I thought that here the contents of the asci in the form of a large number of small and medium VB's, behind which the ascospores are almost not visible (new photo from the last mount with 100x immersion lens), indicates that the asci are alive (as in the paraphyses, as on fig.33 in the article mentioned). They should not have died, especially in the last careful mount.
For comparsion - microphoto #2 in Congo red/SDS of dead asci from the same frb - VB's in the asci are dissolved, and some asci clearly shows ascospores inside.
But it turns out that I'm wrong? In this case, I can't understand why asci are died in the last and pre-last mount and paraphyses not.
PS - previous photo was with 40x lens whos resolution can't clearly show small VB's as discrete objects.
>>> You used the term VBs for contents of the ascospores? Or asci? Or paraphyses?
I used the term "VB" in general for any content of vacuoles in all tissues, disregarding of their content type (refractive/non-refractive, lipidic, e.t.c.)
>>> Generally it is possible that your collection experienced some unfavourable events in the field. It can be that apothecia look externally sound but contain no living elements.
Highly likely this is my case. Temperature stress could be another cause of death besides death in the habitat. Being taken from a lying stem from under a layer of last year's leaves in a very wet place in dark dense thickets at a temperature of 12-14C (as surface groundwater), they were placed in a container with wet cotton, and transported for 10-20 minutes at a temperature of 22-24 C (like air). Usually samples of such small fungi, being taken in a wet habitat, not removed from the substrate and placed into in a moist container, continue to mature and begin to sow spores. But in this case, the fruiting bodies really stopped growing, which indicates their death.

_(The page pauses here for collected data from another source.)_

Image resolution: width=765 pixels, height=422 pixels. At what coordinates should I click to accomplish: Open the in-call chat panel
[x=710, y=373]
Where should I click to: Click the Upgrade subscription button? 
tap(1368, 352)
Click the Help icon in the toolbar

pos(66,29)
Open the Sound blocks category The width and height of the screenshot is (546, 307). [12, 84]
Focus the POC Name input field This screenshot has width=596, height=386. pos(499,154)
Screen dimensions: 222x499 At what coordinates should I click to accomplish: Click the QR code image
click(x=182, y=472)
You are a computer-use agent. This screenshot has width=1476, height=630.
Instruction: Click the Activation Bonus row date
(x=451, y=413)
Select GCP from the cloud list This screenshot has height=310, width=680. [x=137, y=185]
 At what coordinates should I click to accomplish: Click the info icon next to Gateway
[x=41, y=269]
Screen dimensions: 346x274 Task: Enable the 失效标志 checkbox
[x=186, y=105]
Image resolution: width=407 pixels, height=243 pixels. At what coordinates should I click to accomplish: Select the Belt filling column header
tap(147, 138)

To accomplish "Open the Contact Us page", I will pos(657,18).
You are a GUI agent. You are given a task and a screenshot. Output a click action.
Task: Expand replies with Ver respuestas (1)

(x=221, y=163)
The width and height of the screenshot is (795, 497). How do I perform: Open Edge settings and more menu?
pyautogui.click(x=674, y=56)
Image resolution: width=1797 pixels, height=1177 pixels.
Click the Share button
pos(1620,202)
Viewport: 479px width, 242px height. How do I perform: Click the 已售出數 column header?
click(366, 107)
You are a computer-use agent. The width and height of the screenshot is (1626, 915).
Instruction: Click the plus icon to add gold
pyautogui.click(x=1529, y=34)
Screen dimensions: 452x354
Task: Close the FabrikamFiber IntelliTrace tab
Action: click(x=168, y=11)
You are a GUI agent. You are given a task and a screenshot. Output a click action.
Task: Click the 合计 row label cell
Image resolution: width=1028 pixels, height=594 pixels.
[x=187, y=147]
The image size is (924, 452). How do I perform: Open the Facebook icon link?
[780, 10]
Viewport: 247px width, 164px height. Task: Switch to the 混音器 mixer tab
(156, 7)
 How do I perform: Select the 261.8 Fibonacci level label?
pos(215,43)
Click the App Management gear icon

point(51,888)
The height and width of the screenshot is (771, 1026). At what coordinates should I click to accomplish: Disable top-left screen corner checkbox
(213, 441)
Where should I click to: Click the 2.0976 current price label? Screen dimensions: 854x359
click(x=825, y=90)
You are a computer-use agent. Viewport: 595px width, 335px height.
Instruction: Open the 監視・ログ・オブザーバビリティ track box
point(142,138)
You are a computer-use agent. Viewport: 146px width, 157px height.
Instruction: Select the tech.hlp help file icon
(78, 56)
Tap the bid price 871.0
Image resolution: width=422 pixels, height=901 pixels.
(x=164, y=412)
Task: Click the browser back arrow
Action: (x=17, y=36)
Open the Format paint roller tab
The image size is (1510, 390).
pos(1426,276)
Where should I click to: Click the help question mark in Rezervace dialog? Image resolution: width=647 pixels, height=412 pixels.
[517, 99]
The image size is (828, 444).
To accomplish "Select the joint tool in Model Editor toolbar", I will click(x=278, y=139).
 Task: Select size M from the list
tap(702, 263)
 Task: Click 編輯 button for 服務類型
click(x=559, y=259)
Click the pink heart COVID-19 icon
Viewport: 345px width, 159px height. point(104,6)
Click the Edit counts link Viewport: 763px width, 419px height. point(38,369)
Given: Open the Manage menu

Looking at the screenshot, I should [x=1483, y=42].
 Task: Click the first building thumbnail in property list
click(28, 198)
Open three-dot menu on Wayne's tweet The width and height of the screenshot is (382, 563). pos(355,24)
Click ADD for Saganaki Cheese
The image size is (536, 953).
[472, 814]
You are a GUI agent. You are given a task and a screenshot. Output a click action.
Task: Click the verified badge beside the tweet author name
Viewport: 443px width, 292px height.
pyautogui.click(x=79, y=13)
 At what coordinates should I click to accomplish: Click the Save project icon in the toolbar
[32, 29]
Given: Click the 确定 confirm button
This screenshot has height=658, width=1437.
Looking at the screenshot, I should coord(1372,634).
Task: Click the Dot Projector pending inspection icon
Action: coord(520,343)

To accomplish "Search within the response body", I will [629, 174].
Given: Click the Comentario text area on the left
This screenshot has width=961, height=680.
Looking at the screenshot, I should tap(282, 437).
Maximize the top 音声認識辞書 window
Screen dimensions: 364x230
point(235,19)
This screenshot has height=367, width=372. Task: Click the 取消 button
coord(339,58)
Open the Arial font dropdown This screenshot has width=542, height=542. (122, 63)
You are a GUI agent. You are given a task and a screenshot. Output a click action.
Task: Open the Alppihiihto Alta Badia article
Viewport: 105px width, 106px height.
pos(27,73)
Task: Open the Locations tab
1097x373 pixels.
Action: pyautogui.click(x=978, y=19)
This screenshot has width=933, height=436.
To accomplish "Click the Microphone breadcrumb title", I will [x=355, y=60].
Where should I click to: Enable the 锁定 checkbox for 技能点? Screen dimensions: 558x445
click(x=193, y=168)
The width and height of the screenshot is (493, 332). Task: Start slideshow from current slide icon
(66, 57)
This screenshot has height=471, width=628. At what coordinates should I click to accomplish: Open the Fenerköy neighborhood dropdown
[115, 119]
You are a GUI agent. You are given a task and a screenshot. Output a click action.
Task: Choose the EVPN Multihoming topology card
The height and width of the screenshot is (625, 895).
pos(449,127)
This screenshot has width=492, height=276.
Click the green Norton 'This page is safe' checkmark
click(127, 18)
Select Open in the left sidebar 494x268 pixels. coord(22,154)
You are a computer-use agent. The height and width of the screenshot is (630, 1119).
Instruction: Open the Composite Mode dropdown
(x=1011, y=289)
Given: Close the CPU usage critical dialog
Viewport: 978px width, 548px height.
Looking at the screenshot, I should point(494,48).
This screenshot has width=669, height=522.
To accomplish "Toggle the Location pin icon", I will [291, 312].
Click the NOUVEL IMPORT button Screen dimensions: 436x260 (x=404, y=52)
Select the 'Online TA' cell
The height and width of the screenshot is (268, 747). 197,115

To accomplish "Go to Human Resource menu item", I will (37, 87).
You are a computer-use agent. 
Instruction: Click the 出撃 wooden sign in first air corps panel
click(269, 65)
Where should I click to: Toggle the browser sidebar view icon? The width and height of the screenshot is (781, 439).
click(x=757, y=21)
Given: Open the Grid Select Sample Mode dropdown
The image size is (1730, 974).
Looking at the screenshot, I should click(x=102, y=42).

I almost always study microscopic features of only fresh living material, and very rarely exsicates. I considered these samples to be a priori alive, and for me this is the first such case for more than 10 years. For me, the study of dead material is unusual. That's why I'm confused.
In any case, thank You very much again for your attention, now everything is clear and I should remember this case.